When M was in nursery, the things your TA is doing for A sound very similar. Julie always tried to use things that he was interested in, for example M loved, and stil does, traffic lights, so Julie made a system with a picture of traffic lights, and set Red to stay on an activity, Amber to warn time to change soon, and Green to change activity, backed up with photos of each activity, so M would know what he would be doing next. I always find if we can find a way to warn M its much much better. Now he is verbal its easier, but still we all use warnings and revert back to the old systems when hes struggling.

So, we are at a new stage, M has just got a place in an Able Autism Base at a mainstream high school for September. I’m so nervous, its a massive change for all of us, moving from 1:1 at a little school, to a specialist unit in a huge High School, 10 miles away, so travelling in a taxi. We all agreed, and the specialists that 1:1 in a high school wouldn’t work for M, he would get lost, hence this unit. It is a fab place. We have to find a way to tell M about his ASD, which again, I’m nervous about, weve always told him he’s special. He’s never questioned it, or questioned why he has a “Julie”.

Through ASD we have met some amazing people both professionals and every day folk, they all do an amazing job and I can’t praise them highly enough.

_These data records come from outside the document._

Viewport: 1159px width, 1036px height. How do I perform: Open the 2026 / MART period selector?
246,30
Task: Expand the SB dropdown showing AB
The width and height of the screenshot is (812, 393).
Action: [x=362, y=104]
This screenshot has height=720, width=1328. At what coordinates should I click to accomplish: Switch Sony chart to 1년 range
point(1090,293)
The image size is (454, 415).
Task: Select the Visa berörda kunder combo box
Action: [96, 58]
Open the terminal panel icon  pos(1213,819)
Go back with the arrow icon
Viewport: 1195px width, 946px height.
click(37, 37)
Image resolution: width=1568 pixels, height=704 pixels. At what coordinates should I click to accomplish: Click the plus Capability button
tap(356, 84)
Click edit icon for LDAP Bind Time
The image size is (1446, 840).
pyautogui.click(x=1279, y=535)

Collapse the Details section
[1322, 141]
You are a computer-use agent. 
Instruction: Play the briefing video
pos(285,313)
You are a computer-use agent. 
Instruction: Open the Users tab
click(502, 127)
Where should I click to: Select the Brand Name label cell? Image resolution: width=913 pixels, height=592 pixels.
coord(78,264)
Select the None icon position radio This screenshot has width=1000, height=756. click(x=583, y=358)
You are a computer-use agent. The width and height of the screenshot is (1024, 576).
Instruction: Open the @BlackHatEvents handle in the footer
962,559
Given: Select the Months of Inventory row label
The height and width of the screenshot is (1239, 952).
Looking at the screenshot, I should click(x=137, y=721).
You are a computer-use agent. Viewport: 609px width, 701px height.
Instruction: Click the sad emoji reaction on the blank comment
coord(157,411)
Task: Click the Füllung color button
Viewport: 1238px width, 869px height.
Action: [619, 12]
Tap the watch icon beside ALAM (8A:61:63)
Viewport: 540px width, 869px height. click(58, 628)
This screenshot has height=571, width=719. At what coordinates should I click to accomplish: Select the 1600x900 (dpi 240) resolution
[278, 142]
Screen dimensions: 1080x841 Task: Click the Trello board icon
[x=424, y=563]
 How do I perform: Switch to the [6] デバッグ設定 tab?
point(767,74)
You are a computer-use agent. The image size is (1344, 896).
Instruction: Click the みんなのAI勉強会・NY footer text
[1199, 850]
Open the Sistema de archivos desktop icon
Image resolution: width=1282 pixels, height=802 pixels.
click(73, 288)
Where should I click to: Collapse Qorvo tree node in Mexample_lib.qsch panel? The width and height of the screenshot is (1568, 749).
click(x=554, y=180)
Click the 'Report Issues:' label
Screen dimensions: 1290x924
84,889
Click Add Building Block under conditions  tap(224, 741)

I have a 12yr old son with autism who has had 1-1 support since nursery. He has made such huge progress since the non verbal child he was at 4. He can appear as any other child on the surface and is academically capable. Without 1-1, this would of been a very different story. To the person whose child is due to start at secondary, I know how scary this feels but my son actually really appreciates the structure and it’s been good for him to mix with more adults offering support. At 12, J still has no friends but he is such a happy boy we realise it’s us that want the friends, not him. I am a teacher and currently have 2 ASD children in my class. J has taught me to support and be patient but not to generalise or assume. Each child ASD or not has their own personality and own individual qualities and aspirations.